_RECORDS PROVIDED_.
——

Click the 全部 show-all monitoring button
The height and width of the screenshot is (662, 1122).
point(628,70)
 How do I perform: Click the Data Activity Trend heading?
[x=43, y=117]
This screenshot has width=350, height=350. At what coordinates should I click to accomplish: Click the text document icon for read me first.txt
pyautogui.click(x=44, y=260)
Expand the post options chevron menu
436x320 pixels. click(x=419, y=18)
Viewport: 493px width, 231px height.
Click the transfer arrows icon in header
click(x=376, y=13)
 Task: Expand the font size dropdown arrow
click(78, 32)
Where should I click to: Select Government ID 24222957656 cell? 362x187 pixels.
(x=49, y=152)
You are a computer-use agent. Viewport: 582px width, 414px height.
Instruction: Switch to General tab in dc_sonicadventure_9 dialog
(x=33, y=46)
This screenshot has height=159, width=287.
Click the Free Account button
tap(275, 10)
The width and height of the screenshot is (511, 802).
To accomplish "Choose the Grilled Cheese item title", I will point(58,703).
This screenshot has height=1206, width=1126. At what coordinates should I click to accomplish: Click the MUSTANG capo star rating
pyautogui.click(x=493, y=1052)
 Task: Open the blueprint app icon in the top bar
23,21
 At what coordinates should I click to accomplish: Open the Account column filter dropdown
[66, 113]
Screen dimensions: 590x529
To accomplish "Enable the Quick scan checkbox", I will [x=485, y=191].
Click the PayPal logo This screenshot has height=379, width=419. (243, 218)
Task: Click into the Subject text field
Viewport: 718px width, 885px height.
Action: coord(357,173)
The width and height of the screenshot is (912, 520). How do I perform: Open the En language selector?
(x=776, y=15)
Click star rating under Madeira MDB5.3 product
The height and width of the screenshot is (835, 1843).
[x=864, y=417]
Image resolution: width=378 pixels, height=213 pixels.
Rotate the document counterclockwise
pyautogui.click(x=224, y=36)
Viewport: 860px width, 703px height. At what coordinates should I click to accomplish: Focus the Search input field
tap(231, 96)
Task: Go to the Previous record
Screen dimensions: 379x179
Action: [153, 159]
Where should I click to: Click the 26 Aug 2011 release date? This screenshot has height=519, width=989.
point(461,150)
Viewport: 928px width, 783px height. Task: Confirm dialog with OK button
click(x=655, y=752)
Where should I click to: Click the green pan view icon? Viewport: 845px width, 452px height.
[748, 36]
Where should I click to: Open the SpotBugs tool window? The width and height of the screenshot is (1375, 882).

——

An exact, complete copy of the records is the expected answer.

Click the 全部 show-all monitoring button
The height and width of the screenshot is (662, 1122).
point(628,70)
 How do I perform: Click the Data Activity Trend heading?
[x=43, y=117]
This screenshot has width=350, height=350. At what coordinates should I click to accomplish: Click the text document icon for read me first.txt
pyautogui.click(x=44, y=260)
Expand the post options chevron menu
436x320 pixels. click(x=419, y=18)
Viewport: 493px width, 231px height.
Click the transfer arrows icon in header
click(x=376, y=13)
 Task: Expand the font size dropdown arrow
click(78, 32)
Where should I click to: Select Government ID 24222957656 cell? 362x187 pixels.
(x=49, y=152)
You are a computer-use agent. Viewport: 582px width, 414px height.
Instruction: Switch to General tab in dc_sonicadventure_9 dialog
(x=33, y=46)
This screenshot has height=159, width=287.
Click the Free Account button
tap(275, 10)
The width and height of the screenshot is (511, 802).
To accomplish "Choose the Grilled Cheese item title", I will point(58,703).
This screenshot has height=1206, width=1126. At what coordinates should I click to accomplish: Click the MUSTANG capo star rating
pyautogui.click(x=493, y=1052)
 Task: Open the blueprint app icon in the top bar
23,21
 At what coordinates should I click to accomplish: Open the Account column filter dropdown
[66, 113]
Screen dimensions: 590x529
To accomplish "Enable the Quick scan checkbox", I will [x=485, y=191].
Click the PayPal logo This screenshot has height=379, width=419. (243, 218)
Task: Click into the Subject text field
Viewport: 718px width, 885px height.
Action: coord(357,173)
The width and height of the screenshot is (912, 520). How do I perform: Open the En language selector?
(x=776, y=15)
Click star rating under Madeira MDB5.3 product
The height and width of the screenshot is (835, 1843).
[x=864, y=417]
Image resolution: width=378 pixels, height=213 pixels.
Rotate the document counterclockwise
pyautogui.click(x=224, y=36)
Viewport: 860px width, 703px height. At what coordinates should I click to accomplish: Focus the Search input field
tap(231, 96)
Task: Go to the Previous record
Screen dimensions: 379x179
Action: [153, 159]
Where should I click to: Click the 26 Aug 2011 release date? This screenshot has height=519, width=989.
point(461,150)
Viewport: 928px width, 783px height. Task: Confirm dialog with OK button
click(x=655, y=752)
Where should I click to: Click the green pan view icon? Viewport: 845px width, 452px height.
[748, 36]
Where should I click to: Open the SpotBugs tool window? The width and height of the screenshot is (1375, 882).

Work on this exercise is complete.